-- BEGIN INPUT FOR THIS TASK --
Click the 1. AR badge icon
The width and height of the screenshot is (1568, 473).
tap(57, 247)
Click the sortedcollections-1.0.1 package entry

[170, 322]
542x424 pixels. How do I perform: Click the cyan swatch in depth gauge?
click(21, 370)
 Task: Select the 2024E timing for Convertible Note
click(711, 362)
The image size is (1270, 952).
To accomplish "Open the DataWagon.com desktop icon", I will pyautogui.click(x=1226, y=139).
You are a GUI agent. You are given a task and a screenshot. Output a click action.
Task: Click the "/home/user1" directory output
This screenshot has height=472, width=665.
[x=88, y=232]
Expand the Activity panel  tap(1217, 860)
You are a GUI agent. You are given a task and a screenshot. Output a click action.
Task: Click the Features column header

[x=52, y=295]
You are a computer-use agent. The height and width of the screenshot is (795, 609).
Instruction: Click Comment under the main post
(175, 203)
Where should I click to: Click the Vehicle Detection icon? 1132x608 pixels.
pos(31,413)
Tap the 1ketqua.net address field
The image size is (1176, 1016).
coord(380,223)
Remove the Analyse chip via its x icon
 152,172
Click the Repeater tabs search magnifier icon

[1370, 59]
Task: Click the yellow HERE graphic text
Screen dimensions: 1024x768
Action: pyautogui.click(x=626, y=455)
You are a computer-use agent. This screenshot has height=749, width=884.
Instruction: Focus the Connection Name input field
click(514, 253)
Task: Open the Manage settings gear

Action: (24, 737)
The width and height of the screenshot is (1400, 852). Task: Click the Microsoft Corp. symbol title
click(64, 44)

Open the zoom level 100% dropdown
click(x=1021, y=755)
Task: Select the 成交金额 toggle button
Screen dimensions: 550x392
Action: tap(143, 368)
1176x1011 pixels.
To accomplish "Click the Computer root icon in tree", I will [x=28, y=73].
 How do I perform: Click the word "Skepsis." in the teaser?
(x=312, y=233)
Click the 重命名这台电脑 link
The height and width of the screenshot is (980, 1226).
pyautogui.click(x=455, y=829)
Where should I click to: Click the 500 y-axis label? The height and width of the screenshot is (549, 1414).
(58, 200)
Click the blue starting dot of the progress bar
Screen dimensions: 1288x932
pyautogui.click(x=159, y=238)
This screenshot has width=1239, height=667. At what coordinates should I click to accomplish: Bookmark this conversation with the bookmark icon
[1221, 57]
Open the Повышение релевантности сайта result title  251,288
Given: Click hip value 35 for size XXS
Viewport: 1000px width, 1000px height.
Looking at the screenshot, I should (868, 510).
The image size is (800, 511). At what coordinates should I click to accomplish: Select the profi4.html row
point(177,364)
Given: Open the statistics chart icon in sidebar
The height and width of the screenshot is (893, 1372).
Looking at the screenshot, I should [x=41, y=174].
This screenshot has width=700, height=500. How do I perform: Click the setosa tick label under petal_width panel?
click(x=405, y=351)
-- END INPUT FOR THIS TASK --
### WORK TO COMPLETE
Turn every line of the entries above into a JSON list of strings, one string per line, leaving out blank lines.

### EXERCISE OUTPUT
[
  "Click the 1. AR badge icon",
  "The width and height of the screenshot is (1568, 473).",
  "tap(57, 247)",
  "Click the sortedcollections-1.0.1 package entry",
  "[170, 322]",
  "542x424 pixels. How do I perform: Click the cyan swatch in depth gauge?",
  "click(21, 370)",
  " Task: Select the 2024E timing for Convertible Note",
  "click(711, 362)",
  "The image size is (1270, 952).",
  "To accomplish \"Open the DataWagon.com desktop icon\", I will pyautogui.click(x=1226, y=139).",
  "You are a GUI agent. You are given a task and a screenshot. Output a click action.",
  "Task: Click the \"/home/user1\" directory output",
  "This screenshot has height=472, width=665.",
  "[x=88, y=232]",
  "Expand the Activity panel  tap(1217, 860)",
  "You are a GUI agent. You are given a task and a screenshot. Output a click action.",
  "Task: Click the Features column header",
  "[x=52, y=295]",
  "You are a computer-use agent. The height and width of the screenshot is (795, 609).",
  "Instruction: Click Comment under the main post",
  "(175, 203)",
  "Where should I click to: Click the Vehicle Detection icon? 1132x608 pixels.",
  "pos(31,413)",
  "Tap the 1ketqua.net address field",
  "The image size is (1176, 1016).",
  "coord(380,223)",
  "Remove the Analyse chip via its x icon",
  " 152,172",
  "Click the Repeater tabs search magnifier icon",
  "[1370, 59]",
  "Task: Click the yellow HERE graphic text",
  "Screen dimensions: 1024x768",
  "Action: pyautogui.click(x=626, y=455)",
  "You are a computer-use agent. This screenshot has height=749, width=884.",
  "Instruction: Focus the Connection Name input field",
  "click(514, 253)",
  "Task: Open the Manage settings gear",
  "Action: (24, 737)",
  "The width and height of the screenshot is (1400, 852). Task: Click the Microsoft Corp. symbol title",
  "click(64, 44)",
  "Open the zoom level 100% dropdown",
  "click(x=1021, y=755)",
  "Task: Select the 成交金额 toggle button",
  "Screen dimensions: 550x392",
  "Action: tap(143, 368)",
  "1176x1011 pixels.",
  "To accomplish \"Click the Computer root icon in tree\", I will [x=28, y=73].",
  " How do I perform: Click the word \"Skepsis.\" in the teaser?",
  "(x=312, y=233)",
  "Click the 重命名这台电脑 link",
  "The height and width of the screenshot is (980, 1226).",
  "pyautogui.click(x=455, y=829)",
  "Where should I click to: Click the 500 y-axis label? The height and width of the screenshot is (549, 1414).",
  "(58, 200)",
  "Click the blue starting dot of the progress bar",
  "Screen dimensions: 1288x932",
  "pyautogui.click(x=159, y=238)",
  "This screenshot has width=1239, height=667. At what coordinates should I click to accomplish: Bookmark this conversation with the bookmark icon",
  "[1221, 57]",
  "Open the Повышение релевантности сайта result title  251,288",
  "Given: Click hip value 35 for size XXS",
  "Viewport: 1000px width, 1000px height.",
  "Looking at the screenshot, I should (868, 510).",
  "The image size is (800, 511). At what coordinates should I click to accomplish: Select the profi4.html row",
  "point(177,364)",
  "Given: Open the statistics chart icon in sidebar",
  "The height and width of the screenshot is (893, 1372).",
  "Looking at the screenshot, I should [x=41, y=174].",
  "This screenshot has width=700, height=500. How do I perform: Click the setosa tick label under petal_width panel?",
  "click(x=405, y=351)"
]